Jusqu’où la différence peut-elle être acceptée sans rendre impossible la convergence ? À moins de se contenter de juxtaposer les individus, chacun muré dans son univers. Est-ce même possible ?
Dans le domaine des loisirs qui occupent une place envahissante dans nos sociétés développées, je relève deux exemples qui me semblent mettre en évidence ces désirs contradictoires.
Des jeunes nous proposent une réponse paradoxale à notre question : les rave-parties. C’est même un extraordinaire symbole d’un immense désir de briser la solitude et l’indifférence de notre société, symbole aussi d’un non moins grand échec. Les rave-parties forment un univers artificiel qui a ses règles strictes ; il lui faut un lieu vide dont s’empareront les participants pour vivre la même chose dans le même moment.
Et puis il y a la musique : un bruit phénoménal, qui dépasse ce que l’oreille peut supporter. La musique enveloppe, saisit tout le corps. Chacun est ainsi physiquement entraîné dans un mouvement, immergé dans un bain de pulsations et de rythmes qui s’imposent à tous, si bien que chacun peut partir dans son rêve en oubliant tout le reste, y compris les autres et pourtant en vivant avec eux, ou au moins en même temps qu’eux, à côté d’eux jusqu’à épuisement. Parfois des drogues contribuent au délire. Au fond, une rave-party, c’est de la violence délibérément et artificiellement intériorisée. En anglais, to rave ne veut pas dire rêver, mais s’emporter ou divaguer, que ce soit de rage ou d’enthousiasme. Aux lendemains de fête, que reste-t-il de cette noyade commune ? L’irrépressible désir d’être ensemble renvoie chacun à sa pauvre solitude.
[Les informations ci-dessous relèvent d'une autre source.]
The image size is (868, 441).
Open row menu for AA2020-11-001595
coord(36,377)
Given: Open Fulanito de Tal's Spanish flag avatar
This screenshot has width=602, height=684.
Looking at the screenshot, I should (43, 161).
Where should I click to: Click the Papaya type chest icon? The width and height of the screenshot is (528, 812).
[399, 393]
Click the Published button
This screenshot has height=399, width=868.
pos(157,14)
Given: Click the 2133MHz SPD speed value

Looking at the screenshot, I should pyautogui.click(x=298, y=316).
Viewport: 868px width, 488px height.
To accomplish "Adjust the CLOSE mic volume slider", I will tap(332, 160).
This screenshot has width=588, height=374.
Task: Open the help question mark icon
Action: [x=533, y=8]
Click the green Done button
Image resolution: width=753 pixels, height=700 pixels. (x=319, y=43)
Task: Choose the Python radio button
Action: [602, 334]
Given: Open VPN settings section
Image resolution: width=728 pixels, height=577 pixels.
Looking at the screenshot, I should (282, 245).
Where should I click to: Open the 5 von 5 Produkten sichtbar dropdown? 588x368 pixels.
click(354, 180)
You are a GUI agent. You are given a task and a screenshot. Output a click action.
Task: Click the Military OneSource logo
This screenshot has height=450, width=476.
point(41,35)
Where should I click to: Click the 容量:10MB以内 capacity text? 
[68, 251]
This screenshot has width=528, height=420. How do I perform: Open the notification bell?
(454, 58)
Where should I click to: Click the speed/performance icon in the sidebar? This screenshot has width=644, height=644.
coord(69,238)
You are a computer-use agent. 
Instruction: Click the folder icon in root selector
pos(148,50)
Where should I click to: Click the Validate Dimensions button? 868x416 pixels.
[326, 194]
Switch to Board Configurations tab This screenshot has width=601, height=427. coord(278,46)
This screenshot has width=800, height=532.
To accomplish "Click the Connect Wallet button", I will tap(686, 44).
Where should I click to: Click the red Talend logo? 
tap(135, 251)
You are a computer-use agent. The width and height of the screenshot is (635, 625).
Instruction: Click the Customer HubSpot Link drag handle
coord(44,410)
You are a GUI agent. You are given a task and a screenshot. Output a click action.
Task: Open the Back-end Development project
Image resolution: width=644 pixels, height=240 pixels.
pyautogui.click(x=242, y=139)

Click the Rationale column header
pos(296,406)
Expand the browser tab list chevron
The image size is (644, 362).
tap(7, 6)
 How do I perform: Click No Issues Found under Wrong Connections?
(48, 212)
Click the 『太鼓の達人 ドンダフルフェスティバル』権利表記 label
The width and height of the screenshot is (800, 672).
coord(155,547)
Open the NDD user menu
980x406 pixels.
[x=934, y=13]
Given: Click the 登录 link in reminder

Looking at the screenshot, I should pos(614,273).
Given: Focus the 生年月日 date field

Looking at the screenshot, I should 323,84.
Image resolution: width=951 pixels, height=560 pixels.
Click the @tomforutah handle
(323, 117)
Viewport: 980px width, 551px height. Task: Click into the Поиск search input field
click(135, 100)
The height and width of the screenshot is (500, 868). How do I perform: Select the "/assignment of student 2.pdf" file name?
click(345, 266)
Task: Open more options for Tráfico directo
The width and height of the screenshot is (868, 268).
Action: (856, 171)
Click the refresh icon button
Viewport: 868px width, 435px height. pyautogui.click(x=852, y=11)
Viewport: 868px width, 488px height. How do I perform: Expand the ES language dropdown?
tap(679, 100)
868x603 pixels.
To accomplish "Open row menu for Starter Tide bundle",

Un autre exemple : le spectacle du sport et en particulier le sport de compétition rassemblent régulièrement dans le monde entier des foules innombrables, surtout si l’on ajoute le public des retransmissions par la radio et la télévision. Cette formidable passion produit des enjeux commerciaux et financiers colossaux.
Dans les matchs de football par exemple, la foule qui s’ordonne en cette formidable dramaturgie à deux chœurs, qui se répond sans répit en d’intenses mélopées se donne en spectacle à elle-même. La compétition, avec l’agressivité qu’elle engendre, circonscrit la communion au sein de chaque groupe qui s’exalte par la défaite et l’humiliation de l’adversaire et de ses couleurs, de ses supporters et de leur drapeau… Le spectacle du sport donne aux foules de vivre en simulacre un combat guerrier qui se transforme trop souvent en débordements physiques. Cette passion collective ne suffit pas à consoler les foules du vide de leur existence et de leurs misères.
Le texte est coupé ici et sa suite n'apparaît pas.